---- PROVIDED INFORMATION
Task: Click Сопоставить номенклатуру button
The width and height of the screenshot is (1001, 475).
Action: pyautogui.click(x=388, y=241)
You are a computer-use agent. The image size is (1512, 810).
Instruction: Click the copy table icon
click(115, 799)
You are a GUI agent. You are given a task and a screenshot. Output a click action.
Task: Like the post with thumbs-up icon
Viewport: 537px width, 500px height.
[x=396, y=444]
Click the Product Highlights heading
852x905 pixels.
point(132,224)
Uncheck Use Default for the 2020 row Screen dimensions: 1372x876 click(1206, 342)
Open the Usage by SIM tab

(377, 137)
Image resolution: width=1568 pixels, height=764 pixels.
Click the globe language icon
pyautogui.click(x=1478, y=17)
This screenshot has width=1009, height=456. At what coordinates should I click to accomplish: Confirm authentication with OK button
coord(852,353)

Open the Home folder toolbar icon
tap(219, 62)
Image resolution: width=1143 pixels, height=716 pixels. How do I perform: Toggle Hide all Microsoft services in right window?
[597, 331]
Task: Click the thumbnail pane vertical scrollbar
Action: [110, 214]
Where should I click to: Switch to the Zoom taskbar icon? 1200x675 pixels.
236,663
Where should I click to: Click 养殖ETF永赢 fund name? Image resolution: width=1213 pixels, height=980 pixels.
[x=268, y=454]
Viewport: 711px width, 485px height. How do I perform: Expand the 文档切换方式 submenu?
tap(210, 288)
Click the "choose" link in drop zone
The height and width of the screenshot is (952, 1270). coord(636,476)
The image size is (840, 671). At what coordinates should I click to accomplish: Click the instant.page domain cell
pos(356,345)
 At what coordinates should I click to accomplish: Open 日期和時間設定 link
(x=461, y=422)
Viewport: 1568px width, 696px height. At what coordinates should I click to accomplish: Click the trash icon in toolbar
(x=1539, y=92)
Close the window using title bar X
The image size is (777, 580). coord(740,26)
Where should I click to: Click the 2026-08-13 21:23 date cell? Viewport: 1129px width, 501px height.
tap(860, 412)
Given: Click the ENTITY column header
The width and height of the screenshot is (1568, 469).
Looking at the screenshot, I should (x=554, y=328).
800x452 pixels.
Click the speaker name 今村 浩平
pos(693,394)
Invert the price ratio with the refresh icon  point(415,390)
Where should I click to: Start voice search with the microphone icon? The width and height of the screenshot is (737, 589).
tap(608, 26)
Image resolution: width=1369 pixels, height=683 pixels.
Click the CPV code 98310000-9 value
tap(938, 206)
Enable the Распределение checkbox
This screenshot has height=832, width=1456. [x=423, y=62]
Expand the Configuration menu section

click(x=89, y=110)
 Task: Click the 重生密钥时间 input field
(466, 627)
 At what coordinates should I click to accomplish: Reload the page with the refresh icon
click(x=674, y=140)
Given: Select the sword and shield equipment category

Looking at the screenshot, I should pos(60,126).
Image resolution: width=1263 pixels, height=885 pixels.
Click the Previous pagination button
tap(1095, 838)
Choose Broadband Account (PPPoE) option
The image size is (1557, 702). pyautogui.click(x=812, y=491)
--------
Copy the records from the line containing "Viewport: 711px width, 485px" through the line containing "click(x=89, y=110)", inclusive, swapping "trash icon" for "bin icon" and leaving everything else unchanged.

Viewport: 711px width, 485px height. How do I perform: Expand the 文档切换方式 submenu?
tap(210, 288)
Click the "choose" link in drop zone
The height and width of the screenshot is (952, 1270). coord(636,476)
The image size is (840, 671). At what coordinates should I click to accomplish: Click the instant.page domain cell
pos(356,345)
 At what coordinates should I click to accomplish: Open 日期和時間設定 link
(x=461, y=422)
Viewport: 1568px width, 696px height. At what coordinates should I click to accomplish: Click the bin icon in toolbar
(x=1539, y=92)
Close the window using title bar X
The image size is (777, 580). coord(740,26)
Where should I click to: Click the 2026-08-13 21:23 date cell? Viewport: 1129px width, 501px height.
tap(860, 412)
Given: Click the ENTITY column header
The width and height of the screenshot is (1568, 469).
Looking at the screenshot, I should (x=554, y=328).
800x452 pixels.
Click the speaker name 今村 浩平
pos(693,394)
Invert the price ratio with the refresh icon  point(415,390)
Where should I click to: Start voice search with the microphone icon? The width and height of the screenshot is (737, 589).
tap(608, 26)
Image resolution: width=1369 pixels, height=683 pixels.
Click the CPV code 98310000-9 value
tap(938, 206)
Enable the Распределение checkbox
This screenshot has height=832, width=1456. [x=423, y=62]
Expand the Configuration menu section

click(x=89, y=110)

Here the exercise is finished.